Ordered a 16" heat plate on Aug 19th, going on the 7th week now, two emails and a voicemail and still haven't heard from them on any type of status.  Actually went last week and just bought one local because figured by the time I got it (if ever) it would be the middle of winter and worthless then.

Actually left a voicemail/email trying to get the order changed to a 20" plate due to having a friend that could use one now that I no longer need one.  I'm doubting I'll ever hear back from them.

I understand being backed up, understandable, but would be nice to know whats going on.


----------



## dburne (Sep 30, 2013)

Fwiw, I got voice mail a couple of time and did not bother leaving a message, I kept calling every little bit until someone picked up the phone which they eventually did. Once I actually talked to them on the phone, things started happening with my order.


----------



## hopmeister (Sep 30, 2013)

After multiple broken promises given to my wife and I we had zero confidence in this company so we opted to take our businesses elsewhere.


----------



## snowrider (Oct 2, 2013)

kcphilaflyer said:


> Ordered a 16" heat plate on Aug 19th, going on the 7th week now, two emails and a voicemail and still haven't heard from them on any type of status.  Actually went last week and just bought one local because figured by the time I got it (if ever) it would be the middle of winter and worthless then.
> 
> Actually left a voicemail/email trying to get the order changed to a 20" plate due to having a friend that could use one now that I no longer need one.  I'm doubting I'll ever hear back from them.
> 
> I understand being backed up, understandable, but would be nice to know whats going on.


Yeah, that's what goes on with them.


----------



## hopmeister (Oct 2, 2013)

I have no faith in them


----------

**Exercise tasks**
A: In the forum thread about the heat plate order, list every post heading that names a poster and a date, giving each poster's name with its date in order of appearance.
B: Reproduce word for word the part of the forum thread that opens with the words containing "## dburne (Sep" and closes with "our businesses elsewhere.".

**Dataset**
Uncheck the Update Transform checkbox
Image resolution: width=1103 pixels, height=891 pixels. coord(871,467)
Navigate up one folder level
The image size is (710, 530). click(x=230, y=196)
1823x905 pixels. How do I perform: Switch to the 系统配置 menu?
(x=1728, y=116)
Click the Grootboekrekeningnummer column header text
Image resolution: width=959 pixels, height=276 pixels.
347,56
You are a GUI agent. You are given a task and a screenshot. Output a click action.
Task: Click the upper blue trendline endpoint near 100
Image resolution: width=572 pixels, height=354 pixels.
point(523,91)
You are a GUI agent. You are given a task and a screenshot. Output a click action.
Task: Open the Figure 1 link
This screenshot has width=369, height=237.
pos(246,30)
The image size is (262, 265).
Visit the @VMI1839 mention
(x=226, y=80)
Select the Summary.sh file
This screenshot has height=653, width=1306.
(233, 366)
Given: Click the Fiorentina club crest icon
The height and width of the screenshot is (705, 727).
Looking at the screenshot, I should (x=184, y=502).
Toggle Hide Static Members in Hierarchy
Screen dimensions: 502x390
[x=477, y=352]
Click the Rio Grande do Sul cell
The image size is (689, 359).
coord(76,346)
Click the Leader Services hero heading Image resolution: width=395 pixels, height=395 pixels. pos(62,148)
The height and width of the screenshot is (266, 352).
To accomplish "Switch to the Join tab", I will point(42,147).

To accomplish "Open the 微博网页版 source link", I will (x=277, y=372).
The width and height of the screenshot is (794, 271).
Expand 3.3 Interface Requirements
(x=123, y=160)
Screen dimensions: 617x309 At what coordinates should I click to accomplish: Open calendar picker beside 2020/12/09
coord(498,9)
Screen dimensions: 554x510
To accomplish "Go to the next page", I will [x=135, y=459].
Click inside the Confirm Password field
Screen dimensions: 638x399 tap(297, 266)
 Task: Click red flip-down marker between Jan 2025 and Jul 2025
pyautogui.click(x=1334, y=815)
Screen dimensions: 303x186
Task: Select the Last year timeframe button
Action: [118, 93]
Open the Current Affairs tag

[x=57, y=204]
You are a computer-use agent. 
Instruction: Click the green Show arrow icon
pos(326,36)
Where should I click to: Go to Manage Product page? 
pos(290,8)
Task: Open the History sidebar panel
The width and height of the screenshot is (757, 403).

**Responses for each task**
A:
dburne (Sep 30, 2013)
hopmeister (Sep 30, 2013)
snowrider (Oct 2, 2013)
hopmeister (Oct 2, 2013)

B:
## dburne (Sep 30, 2013)

Fwiw, I got voice mail a couple of time and did not bother leaving a message, I kept calling every little bit until someone picked up the phone which they eventually did. Once I actually talked to them on the phone, things started happening with my order.


----------



## hopmeister (Sep 30, 2013)

After multiple broken promises given to my wife and I we had zero confidence in this company so we opted to take our businesses elsewhere.